When news reached the unit that Weston had been transferred to Selly Oak hospital, Birmingham, and that his condition was stable, it provided a “massive boost”.

“We felt brilliant that he’d made it and it gave us confidence that if you could get back to Bastion still breathing, you’d have a good chance whatever the injury,” Timmins said.

Little did he know that he, too, would soon be testing the skill of the army’s medics. Less than a fortnight after the blast that had seriously injured Weston, Timmins and his team became suspicious as they were clearing a road into Sangin. “I took up a fire position beside a wall to cover the team in case they were attacked.

“We still don’t know how the IED was triggered, but a device hidden in the wall initiated [exploded] and that was the last thing I knew about it.”

Timmins took the brunt of the explosion and lost four pints of blood as he was caught up in a hail of shrapnel. “The blast ‘fragged’ me from head to foot. The injuries were bad, I’ve lost my right eye and the hearing in my right ear. My face is paralysed on that side.”

Doctors at Camp Bastion managed to stabilise Timmins but he remained unconscious as he was flown back to Britain.

At Selly Oak hospital, the soldier’s wife, Zoe, kept a vigil. “I just sat at his bedside, holding his hand and telling him all about my day, talking about everything, hoping he could hear my voice,” she said.

When Timmins woke from his coma, he was surprised yet relieved to see Weston on the same ward. “Since the blasts we’ve become really good mates,” Weston said this weekend. “It’s hard to explain. He has been through the same stuff — maybe not as much — but he understands what it’s like.”

The soldiers are now both recuperating at Headley Court, an army rehabilitation centre in Surrey. “There’s loads of banter from the lads, no pity at all, no feeling sorry for yourself,” Timmins said. “It’s a massive part of life getting back to anywhere near normal. A bunch of civvies would probably find the humour a bit sick, but it’s how we cope with it.”

Weston, who has managed to move almost 100ft using prosthetic limbs, is not bothered by the insults he received from the “drunken idiots” in Birmingham. “I’m quite happy to take the piss out of myself,” he added.

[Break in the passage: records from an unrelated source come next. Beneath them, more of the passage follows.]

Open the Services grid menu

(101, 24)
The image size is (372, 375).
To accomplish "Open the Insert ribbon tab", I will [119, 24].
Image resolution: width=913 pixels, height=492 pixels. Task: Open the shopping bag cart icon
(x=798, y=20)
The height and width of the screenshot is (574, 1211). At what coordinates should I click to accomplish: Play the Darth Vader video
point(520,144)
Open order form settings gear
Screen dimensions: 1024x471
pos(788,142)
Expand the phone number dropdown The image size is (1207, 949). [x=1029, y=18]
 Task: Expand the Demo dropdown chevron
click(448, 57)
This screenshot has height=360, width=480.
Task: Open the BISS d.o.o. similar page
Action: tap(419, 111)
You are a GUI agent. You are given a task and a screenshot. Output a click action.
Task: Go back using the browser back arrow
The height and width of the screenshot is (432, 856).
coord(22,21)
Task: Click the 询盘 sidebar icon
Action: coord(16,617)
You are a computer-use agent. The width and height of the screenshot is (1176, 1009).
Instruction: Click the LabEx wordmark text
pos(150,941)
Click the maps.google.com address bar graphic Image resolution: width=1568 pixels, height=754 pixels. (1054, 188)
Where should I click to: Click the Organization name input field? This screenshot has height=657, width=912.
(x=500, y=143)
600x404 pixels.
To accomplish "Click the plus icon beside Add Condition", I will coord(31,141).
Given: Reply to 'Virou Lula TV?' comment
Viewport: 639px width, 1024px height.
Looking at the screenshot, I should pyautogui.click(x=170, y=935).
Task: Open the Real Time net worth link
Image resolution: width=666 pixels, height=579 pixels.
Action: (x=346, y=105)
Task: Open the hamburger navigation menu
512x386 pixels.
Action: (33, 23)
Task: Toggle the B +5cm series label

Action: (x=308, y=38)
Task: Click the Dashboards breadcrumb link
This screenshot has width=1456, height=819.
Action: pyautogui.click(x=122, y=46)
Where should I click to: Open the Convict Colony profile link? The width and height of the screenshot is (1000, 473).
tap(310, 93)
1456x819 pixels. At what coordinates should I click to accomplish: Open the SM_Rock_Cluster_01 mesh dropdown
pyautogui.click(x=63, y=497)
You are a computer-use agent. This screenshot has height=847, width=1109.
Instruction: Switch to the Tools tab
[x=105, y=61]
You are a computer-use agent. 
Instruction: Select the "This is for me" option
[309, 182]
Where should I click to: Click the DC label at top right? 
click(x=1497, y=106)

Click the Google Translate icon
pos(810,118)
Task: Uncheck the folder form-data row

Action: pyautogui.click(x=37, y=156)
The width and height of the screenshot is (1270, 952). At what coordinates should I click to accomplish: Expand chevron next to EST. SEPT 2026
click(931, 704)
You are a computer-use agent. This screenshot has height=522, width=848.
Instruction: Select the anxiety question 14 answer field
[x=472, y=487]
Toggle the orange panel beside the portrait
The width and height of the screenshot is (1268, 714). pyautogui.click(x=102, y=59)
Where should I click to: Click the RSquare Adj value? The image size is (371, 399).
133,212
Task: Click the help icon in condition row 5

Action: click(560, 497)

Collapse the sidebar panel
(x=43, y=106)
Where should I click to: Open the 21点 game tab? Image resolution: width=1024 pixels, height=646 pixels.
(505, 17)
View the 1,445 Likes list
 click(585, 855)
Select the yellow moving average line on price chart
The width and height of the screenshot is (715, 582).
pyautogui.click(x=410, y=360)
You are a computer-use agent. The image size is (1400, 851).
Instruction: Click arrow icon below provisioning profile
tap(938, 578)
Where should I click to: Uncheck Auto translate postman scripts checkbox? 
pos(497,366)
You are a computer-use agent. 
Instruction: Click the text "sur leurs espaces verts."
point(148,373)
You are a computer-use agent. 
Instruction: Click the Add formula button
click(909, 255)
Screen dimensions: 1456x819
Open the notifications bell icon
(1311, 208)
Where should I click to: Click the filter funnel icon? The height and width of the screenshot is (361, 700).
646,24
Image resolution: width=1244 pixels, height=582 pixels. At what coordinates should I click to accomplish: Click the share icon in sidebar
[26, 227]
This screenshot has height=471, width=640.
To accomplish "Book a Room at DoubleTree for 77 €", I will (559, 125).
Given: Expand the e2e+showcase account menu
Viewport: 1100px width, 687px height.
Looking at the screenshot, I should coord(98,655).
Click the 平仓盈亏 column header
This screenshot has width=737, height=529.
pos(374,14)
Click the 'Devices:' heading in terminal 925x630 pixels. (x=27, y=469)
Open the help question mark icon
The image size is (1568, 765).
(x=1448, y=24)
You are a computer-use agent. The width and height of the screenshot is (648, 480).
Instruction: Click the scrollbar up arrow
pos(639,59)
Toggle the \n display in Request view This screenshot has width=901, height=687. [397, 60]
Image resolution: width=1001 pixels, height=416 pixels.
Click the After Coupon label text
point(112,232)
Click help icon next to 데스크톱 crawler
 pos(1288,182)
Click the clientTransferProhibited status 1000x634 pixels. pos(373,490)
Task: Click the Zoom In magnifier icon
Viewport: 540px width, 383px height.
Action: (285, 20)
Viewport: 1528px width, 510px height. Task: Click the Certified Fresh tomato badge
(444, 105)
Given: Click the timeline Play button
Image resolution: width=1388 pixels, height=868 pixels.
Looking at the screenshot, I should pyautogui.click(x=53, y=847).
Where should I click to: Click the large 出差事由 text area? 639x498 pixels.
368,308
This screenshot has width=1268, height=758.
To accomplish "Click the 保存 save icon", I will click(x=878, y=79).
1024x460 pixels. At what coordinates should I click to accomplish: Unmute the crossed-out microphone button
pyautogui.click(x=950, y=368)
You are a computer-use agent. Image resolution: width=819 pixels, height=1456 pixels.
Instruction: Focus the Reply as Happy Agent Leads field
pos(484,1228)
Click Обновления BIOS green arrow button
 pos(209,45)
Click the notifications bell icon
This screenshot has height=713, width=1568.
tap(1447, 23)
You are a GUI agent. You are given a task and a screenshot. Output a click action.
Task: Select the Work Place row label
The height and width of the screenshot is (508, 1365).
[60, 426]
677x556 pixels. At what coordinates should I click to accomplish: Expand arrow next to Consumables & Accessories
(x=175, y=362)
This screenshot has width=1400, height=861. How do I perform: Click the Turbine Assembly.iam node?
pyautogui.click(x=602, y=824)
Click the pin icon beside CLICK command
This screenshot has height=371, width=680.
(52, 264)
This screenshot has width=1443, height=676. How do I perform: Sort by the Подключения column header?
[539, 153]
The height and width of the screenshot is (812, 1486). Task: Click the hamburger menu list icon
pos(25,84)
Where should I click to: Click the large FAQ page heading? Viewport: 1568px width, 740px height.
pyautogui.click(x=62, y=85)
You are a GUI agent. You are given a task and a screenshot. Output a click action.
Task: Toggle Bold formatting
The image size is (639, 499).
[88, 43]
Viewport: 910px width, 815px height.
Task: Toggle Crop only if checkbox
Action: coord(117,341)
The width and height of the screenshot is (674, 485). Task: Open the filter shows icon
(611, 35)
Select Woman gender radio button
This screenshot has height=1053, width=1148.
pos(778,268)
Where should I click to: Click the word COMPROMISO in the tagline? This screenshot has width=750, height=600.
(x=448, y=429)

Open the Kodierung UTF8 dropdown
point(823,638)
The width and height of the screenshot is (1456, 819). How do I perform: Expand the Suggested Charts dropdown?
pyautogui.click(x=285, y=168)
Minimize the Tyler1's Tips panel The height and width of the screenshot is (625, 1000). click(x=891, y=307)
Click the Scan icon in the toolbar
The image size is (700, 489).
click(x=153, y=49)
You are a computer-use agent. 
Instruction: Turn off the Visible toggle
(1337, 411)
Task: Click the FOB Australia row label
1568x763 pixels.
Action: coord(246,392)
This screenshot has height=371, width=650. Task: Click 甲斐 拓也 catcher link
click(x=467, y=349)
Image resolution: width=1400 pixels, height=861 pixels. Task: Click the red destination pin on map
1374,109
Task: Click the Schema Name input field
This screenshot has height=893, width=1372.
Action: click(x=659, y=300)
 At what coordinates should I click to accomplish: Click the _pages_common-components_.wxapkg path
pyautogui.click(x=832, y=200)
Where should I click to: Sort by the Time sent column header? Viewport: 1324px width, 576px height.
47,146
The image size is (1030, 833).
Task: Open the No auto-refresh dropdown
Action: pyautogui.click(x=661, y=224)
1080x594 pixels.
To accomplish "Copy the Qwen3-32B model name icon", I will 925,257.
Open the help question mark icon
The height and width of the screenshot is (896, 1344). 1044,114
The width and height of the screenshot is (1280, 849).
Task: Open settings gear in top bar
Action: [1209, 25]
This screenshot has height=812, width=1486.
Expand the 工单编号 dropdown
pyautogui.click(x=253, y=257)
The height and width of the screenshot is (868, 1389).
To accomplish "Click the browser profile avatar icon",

“One of the first things they said to me after I regained consciousness was, ‘The bad news is you’ve lost your legs; the good thing is you’ll never suffer from athlete’s foot or ingrowing toenails again.’ You have to be positive. I survived. I’m determined to walk again.”

Timmins, who will be fitted with a false eye, hopes to make a full recovery. “I’m fantastically proud of him,” said Zoe. “His injuries are bad but I just feel very lucky that he made it back home to us. We know that some men will never be coming home from this tour.”